RESUMO: O presente trabalho tem por objetivo propor uma releitura do regime estatutário à luz do direito de greve e de sindicalização do servidor público. Parte-se da análise das teorias da impermeabilização do Estado e do órgão para analisar o papel dado aos agentes públicos submetidos ao regime estatutário no atual quadro da Administração Pública visando construir um novo ideário acerca do tema com a consagração dos direitos fundamentais inerentes à função pública.
Palavras-chave: Direito Constitucional e Administrativo, Servidores Públicos, Regime Estatutário.
Sumário: 1 Introdução; 2. Administração Pública e seus sentidos; 3. Teoria da impermeabilidade do Estado e Teoria do Órgão: relação estatutária e sujeição agravada; 4. Conclusão. Referências
As relações laborais no seio da Administração Pública no momento pós Constituição de 1988 são marcadas por um estado de sujeição especial dos agentes públicos, em especial os servidores regidos pelo regime estatutário.
O presente trabalho tem como objetivo investigar as origens de tal status e cotejar o substrato fático aos ditames constitucionais, em especial as faculdades de exercício do direito de greve e sindicalização, conferido aos referidos servidores.
Valendo-se das teorias da impermeabilização do Estado e do órgão, o estudo aprofundará a temática e sugerirá medidas a serem adotadas para consagração do ideário constitucional quanto ao aspecto em estudo.
A Administração Pública contemporânea é responsável por uma infinidade de atividades alocadas em vários setores sociais e econômicos, uma vez que a Constituição Federal de 1988 trouxe vários compromissos que vinculam a atuação estatal na consecução dos seus ditames.
A atividade administrativa, também chamada de Administração Pública em sentido objetivo ou material, a qual abarca as atribuições de fomento, polícia administrativa, intervenção no domínio econômico e a prestação de serviços públicos, atua por meio de entidades, órgãos e agentes públicos, os quais são responsáveis pela concretização, no mundo dos fatos, das atividades mencionadas.
Já a Administração Pública em sentido subjetivo, que mais nos interessa nesse estudo, é expressão que comporta o conjunto de agentes públicos, órgãos e entidades que executarão as atividades administrativas antes mencionadas. Nesse sentido, leciona Carvalho Filho (2017, p 12):
A expressão pode também significar o conjunto de agentes, órgãos e pessoas jurídicas que tenham a incumbência de executar as atividades administrativas. Toma- -se aqui em consideração o sujeito da função administrativa, ou seja, quem a exerce de fato.

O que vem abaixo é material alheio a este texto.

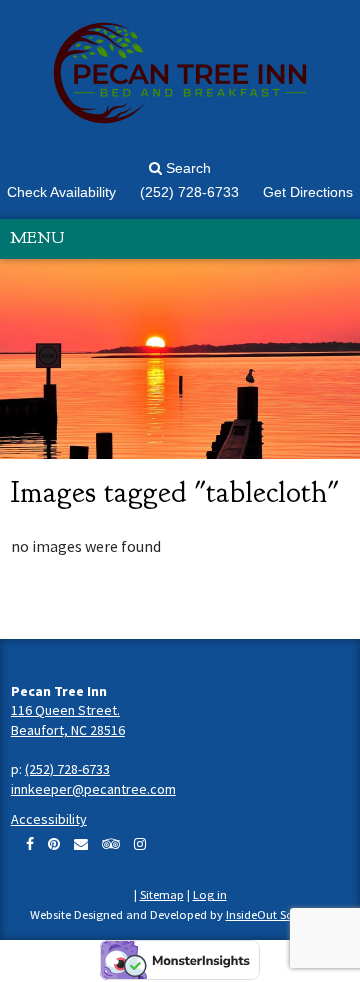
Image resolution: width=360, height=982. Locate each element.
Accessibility (49, 819)
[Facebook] (30, 844)
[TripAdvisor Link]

Para diferenciar esse sentido da noção anterior, deve a expressão conter as iniciais maiúsculas: Administração Pública.
Segundo Luísa Cristina Pinto e Netto (2011), a organização administrativa no sentido subjetivo atual, a qual “se forja a disciplina da moderna função pública” é herança do Estado Liberal, no qual a Administração atuava restritivamente na seara de polícia, calcada no princípio da legalidade, atuando precipuamente de maneira unilateral por meio de atos administrativos, senão vejamos:
O Professor Santamaria Pastor vai dizer que o Direito Administrativo que surge neste contexto de Estado Liberal é um Direito Administrativo que representa uma confluência entre técnicas de ação autoritárias, que foram herdadas do período absolutista, e exigências de liberdade que foram trazidas pelo liberalismo. Estas marcas autoritárias vão caracterizar basicamente a Administração do Estado Liberal. Por quê? Porque ela era uma Administração que atuava basicamente na seara de polícia, se relacionando com o cidadão de forma pontual, balizada pela lei. Nestas relações, não se admitia propriamente a existência de direitos subjetivos do cidadão em face do Estado; o Estado atuava principalmente por meio do ato administrativo – ato unilateral, auto executório, de imposição. O Professor lisboeta Vasco Pereira da Silva caracteriza esta Administração do Estado Liberal como “Administração agressiva” exatamente em virtude desta feição que ela assumia.
É neste cenário que surge a organização administrativa no sentido subjetivo que hoje nós conhecemos e que se forja a disciplina da moderna função pública. É claro que o Estado de Direito foi um avanço, mas as notas autoritárias destacadas estavam presentes. Nós vamos poder observar os reflexos desta concepção autoritária de Direito Administrativo na função pública, tais reflexos vão fazer com que a concepção de função pública que se tenha neste contexto seja a de uma relação que é travada no interior do Estado, na intimidade do Estado, e voltada à consecução dos fins do Estado.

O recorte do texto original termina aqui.